Tâches proposées:
[a] Selon le récit de voyage, à quel moment Peter rejoint-il le groupe ce dimanche matin ?
[b] Relevez tous les animaux nommés dans le récit de voyage.

Extrait du texte:
Reco Tanganyika (10)

Publié le par Jérôme Voyageur

Dimanche 17 Septembre, Mahale NP, Kasiha Camp

 

Yves me réveille bien tôt ce matin. Aucun risque d’être en retard. Peter nous rejoint peu après sept heures, en retard pour la première fois. Ce matin, nous partons pour une ballade a priori plus tranquille que la traque d’hier. Rebecca reste au camp. Nous marchons bien plus lentement, attentifs au moindre mouvement ou appel dans la végétation. Ainsi, nous apercevons fugacement un céphalophe bleu encore plus petit que les précédents. Plus loin, c’est l’effervescence dans la canopée. Babouins et cercopithèques ascagne s’excitent un bon moment. Les feuilles mortes tombent régulièrement sous l’effet de leurs cavalcades aériennes.

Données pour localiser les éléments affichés
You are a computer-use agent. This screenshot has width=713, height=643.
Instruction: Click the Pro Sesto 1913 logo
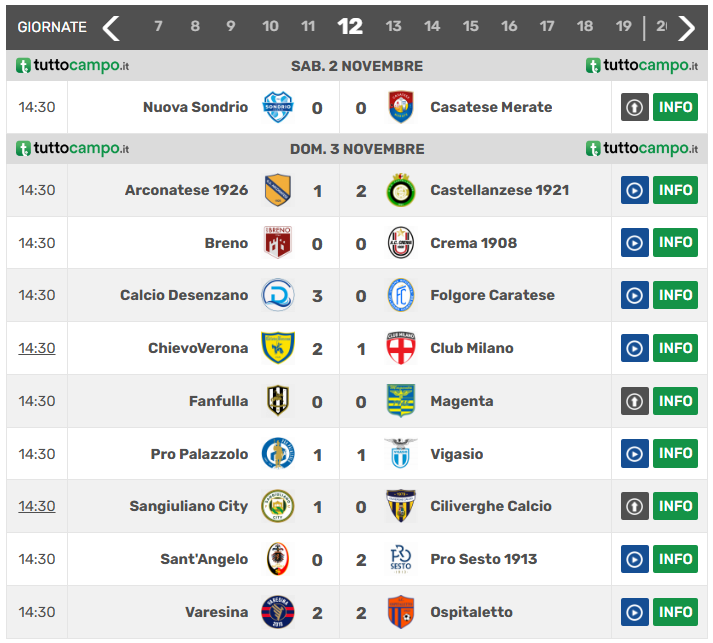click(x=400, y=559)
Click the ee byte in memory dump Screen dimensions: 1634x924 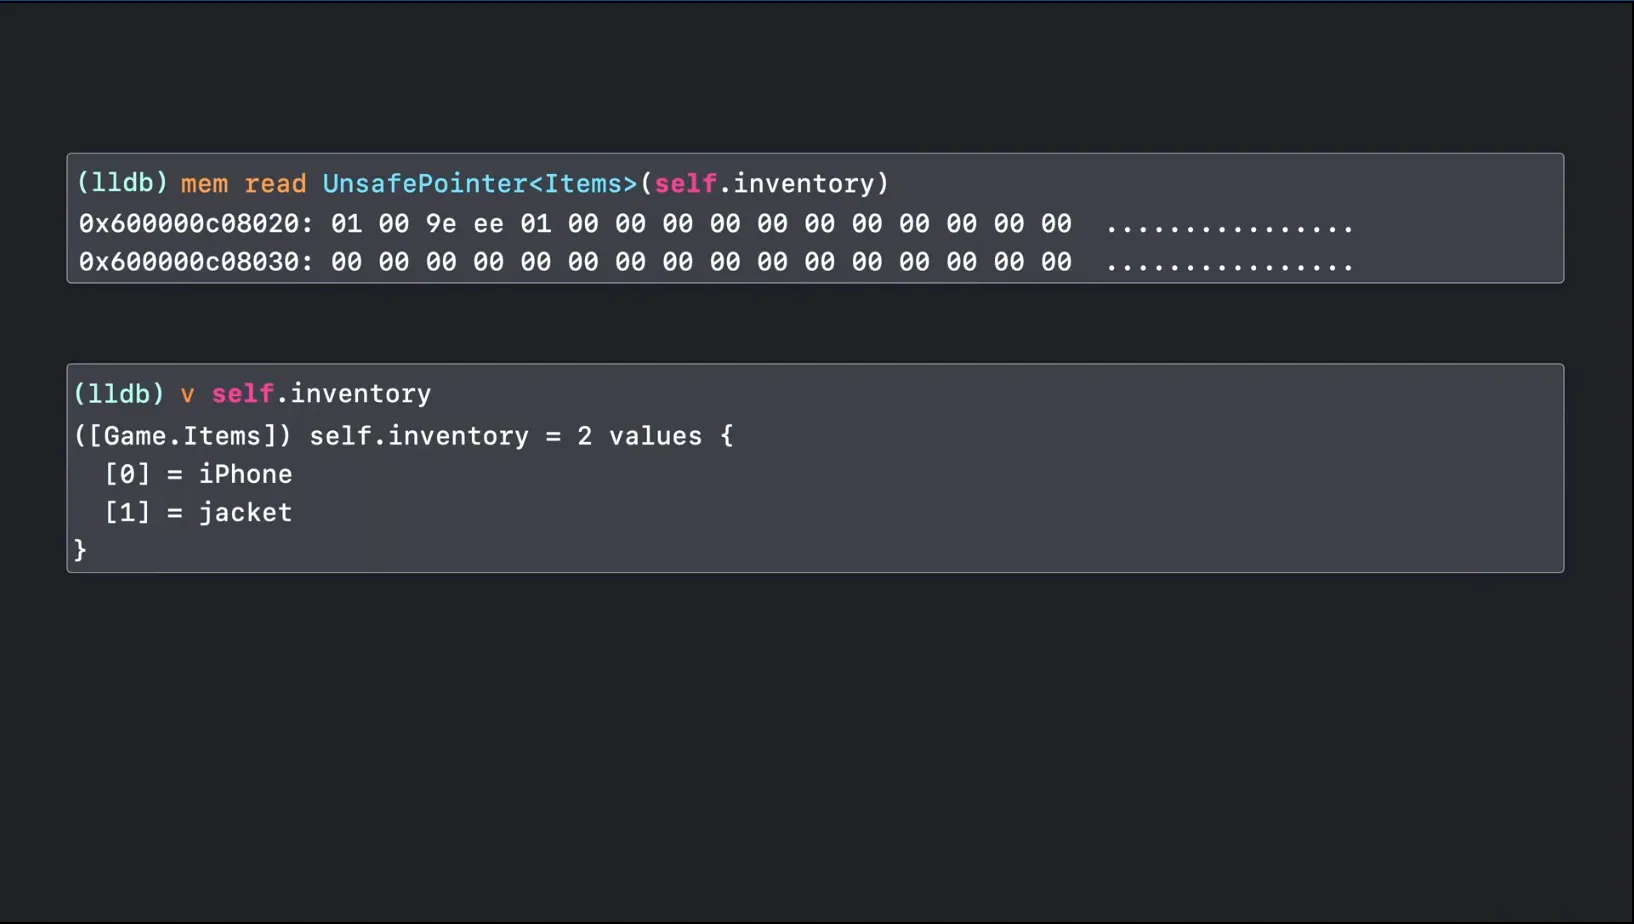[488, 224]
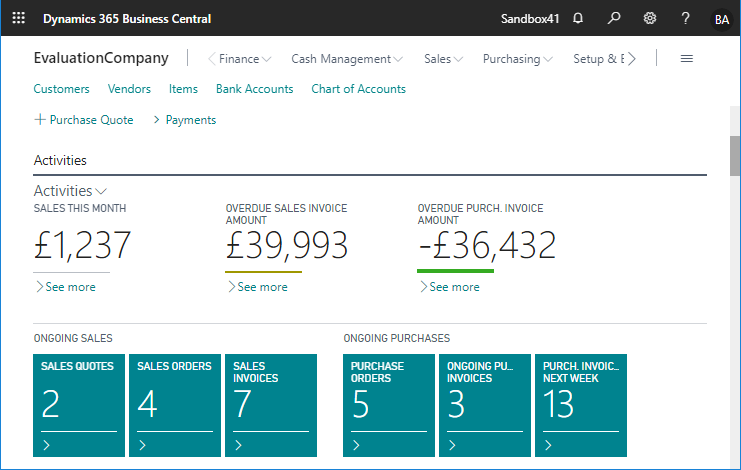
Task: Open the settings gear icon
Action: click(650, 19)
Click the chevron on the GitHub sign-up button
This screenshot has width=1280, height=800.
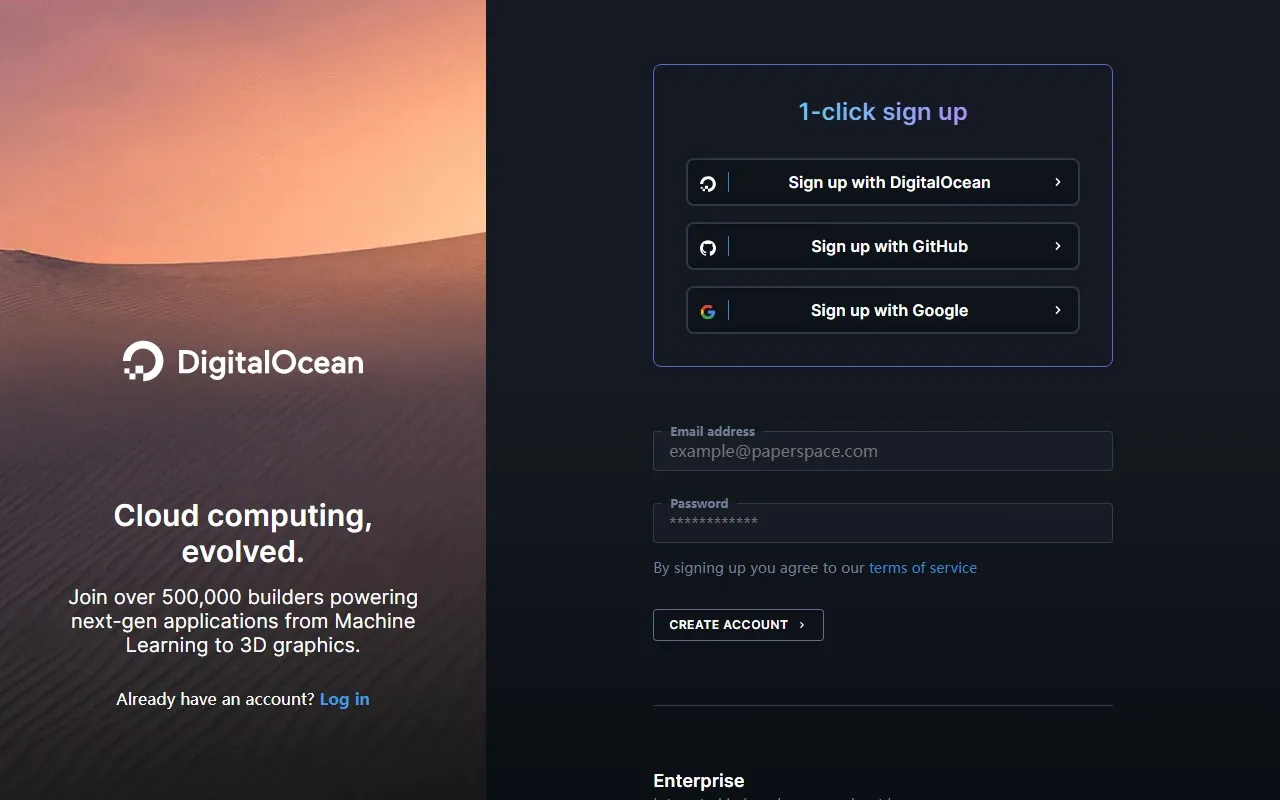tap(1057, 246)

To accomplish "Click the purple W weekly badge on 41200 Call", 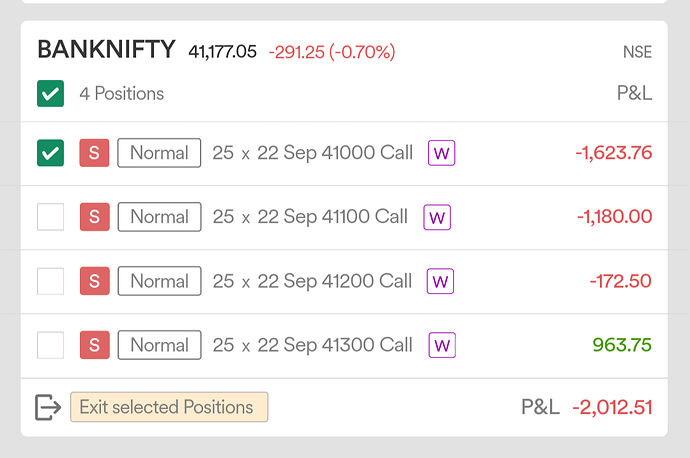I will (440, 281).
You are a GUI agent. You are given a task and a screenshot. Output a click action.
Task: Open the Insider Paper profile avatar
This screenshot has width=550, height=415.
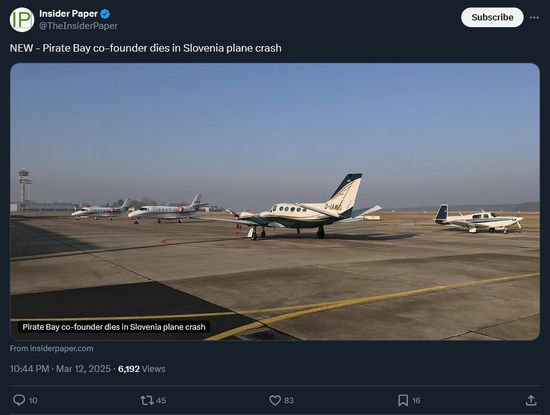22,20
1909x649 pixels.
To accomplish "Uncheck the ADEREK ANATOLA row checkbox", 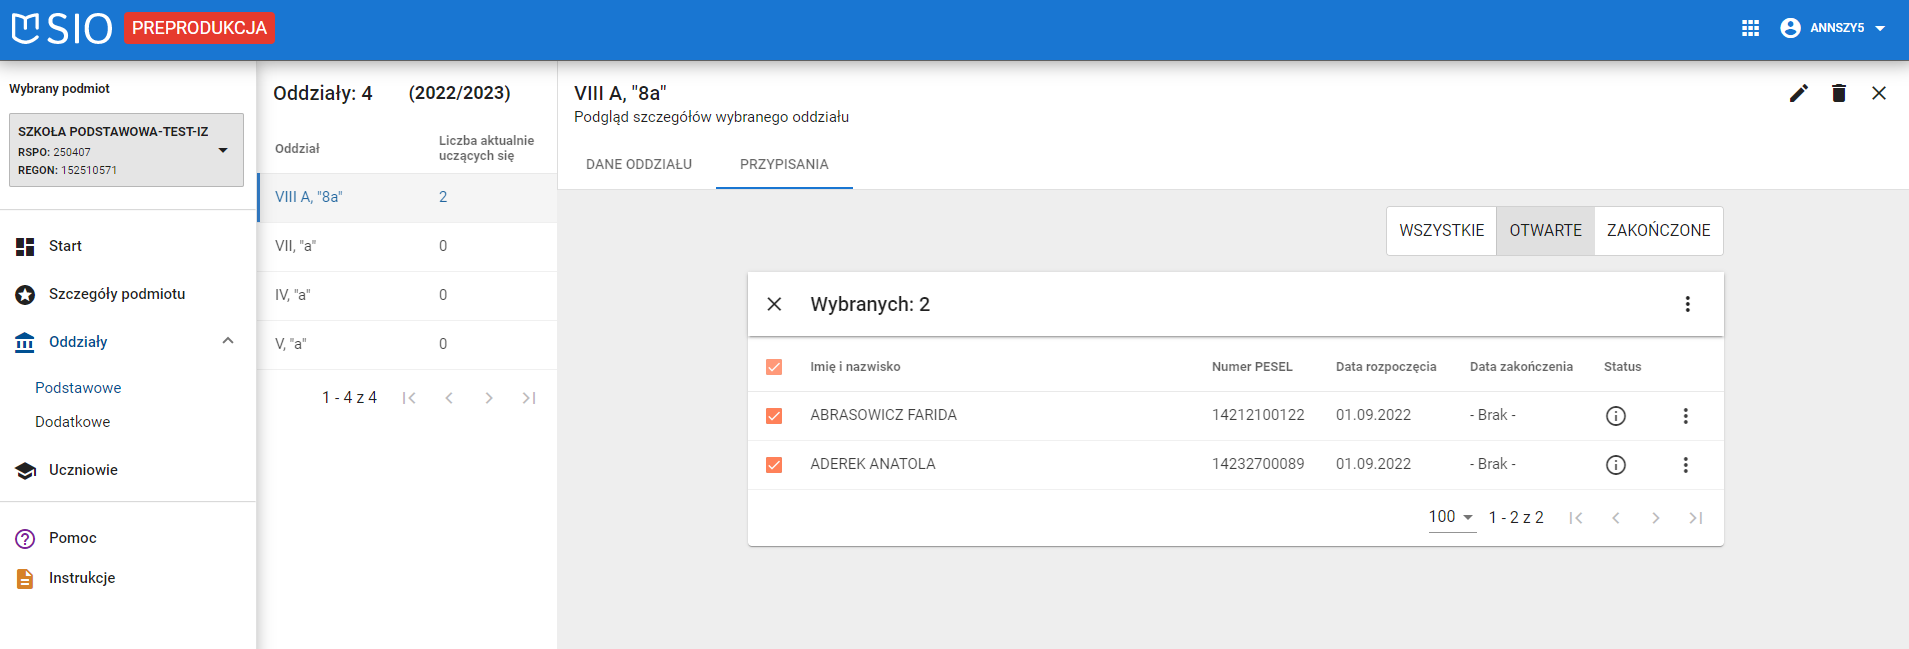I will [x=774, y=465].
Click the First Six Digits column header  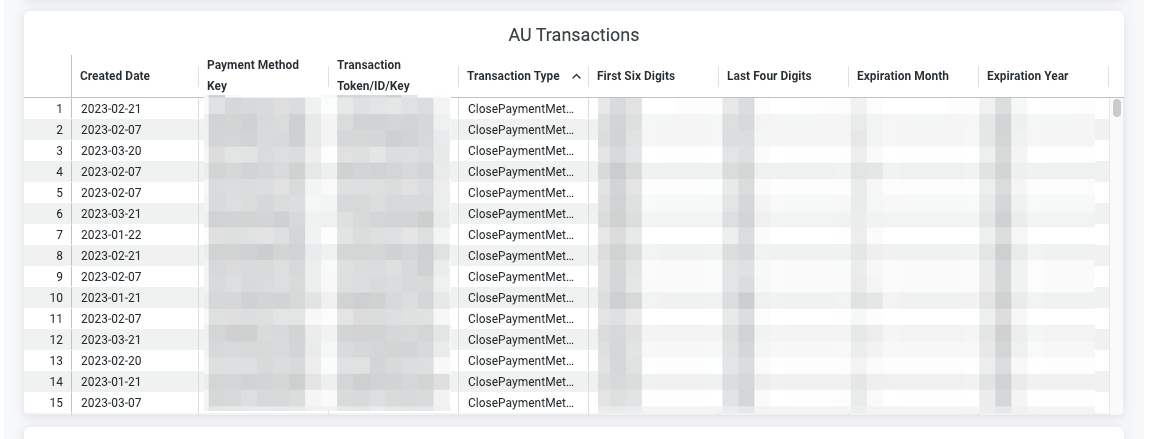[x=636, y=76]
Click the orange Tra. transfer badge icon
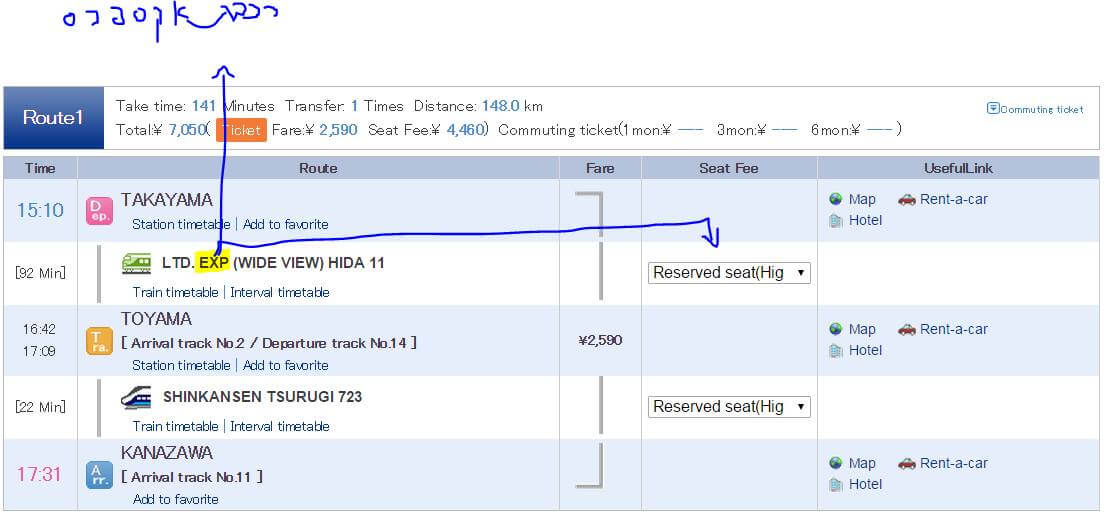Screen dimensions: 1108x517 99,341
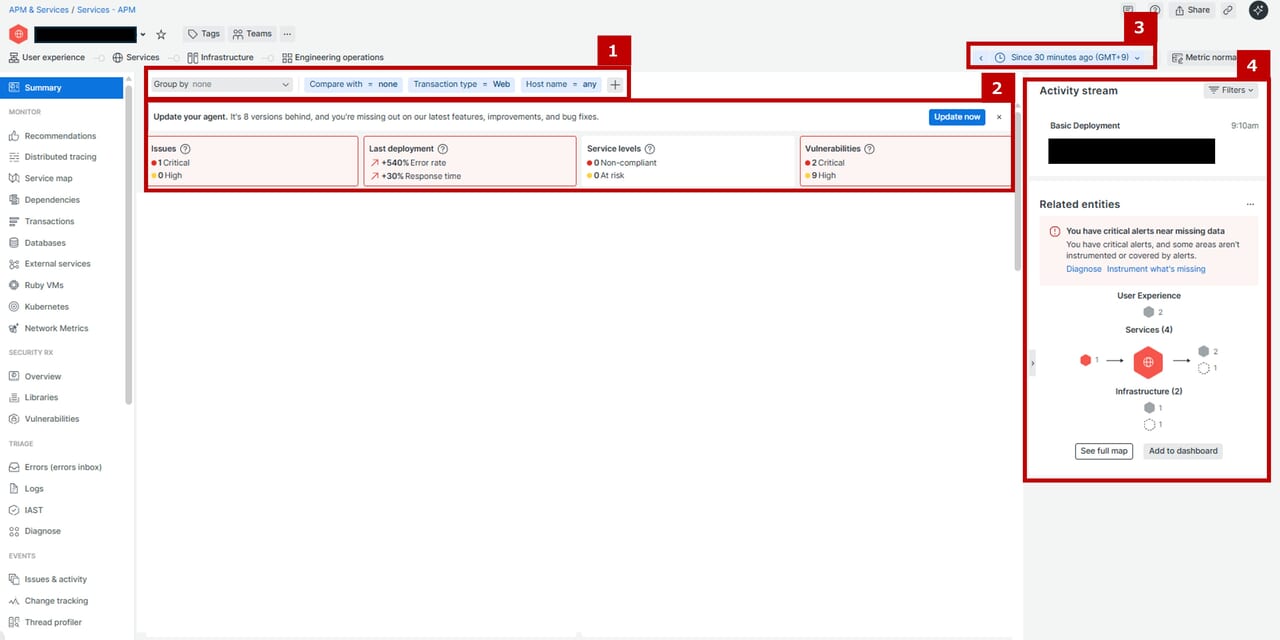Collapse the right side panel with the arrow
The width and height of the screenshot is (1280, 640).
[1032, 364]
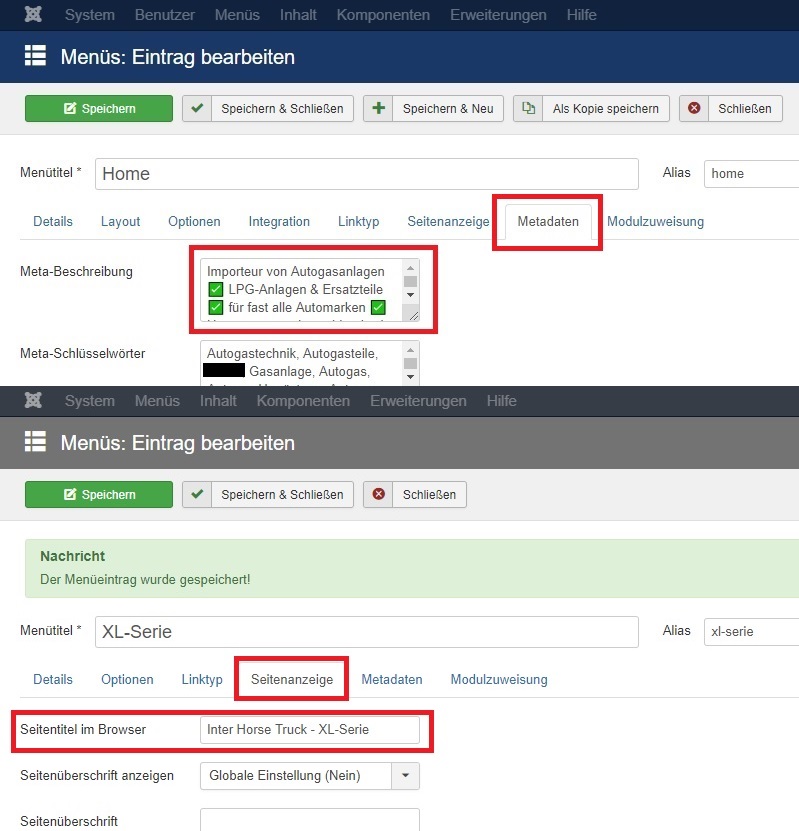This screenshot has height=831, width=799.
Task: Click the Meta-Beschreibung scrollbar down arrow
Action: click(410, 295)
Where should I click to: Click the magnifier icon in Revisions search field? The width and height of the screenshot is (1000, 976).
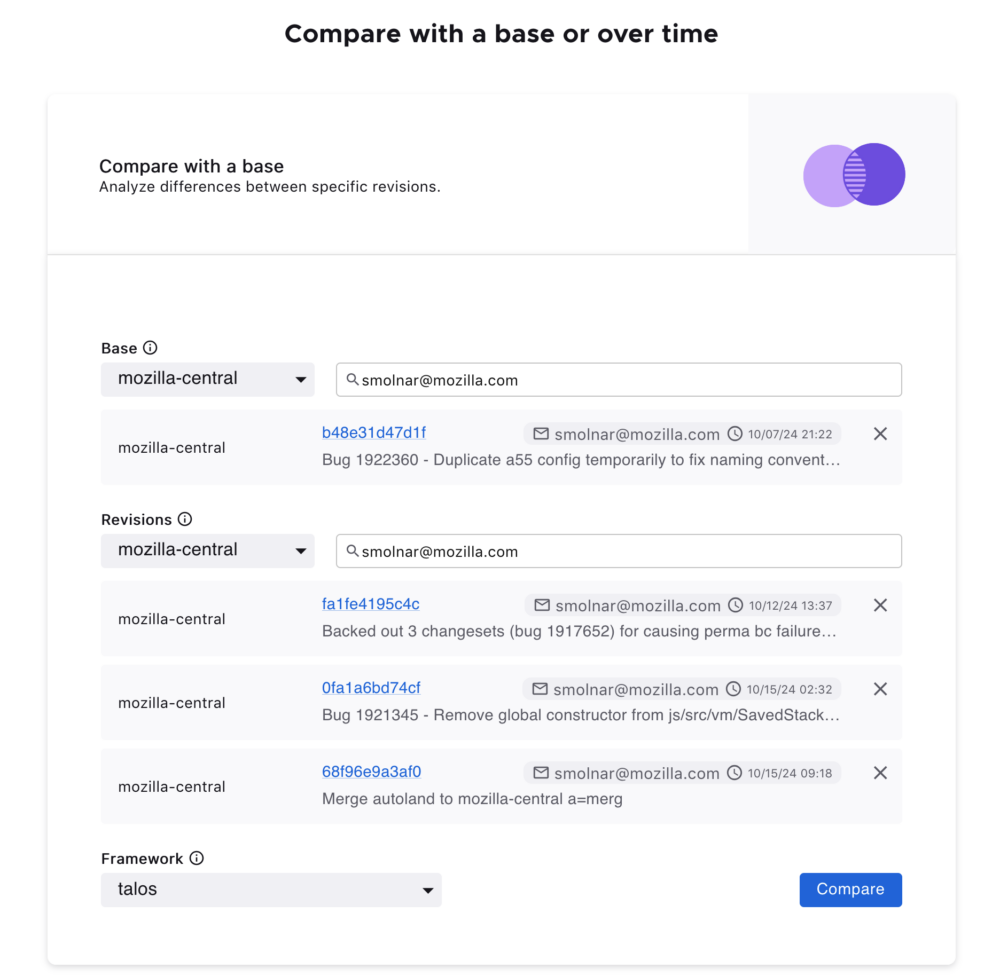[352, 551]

Réponses ci-dessous:
[a] Peu après sept heures.

[b] Céphalophe bleu, babouins, cercopithèques ascagne.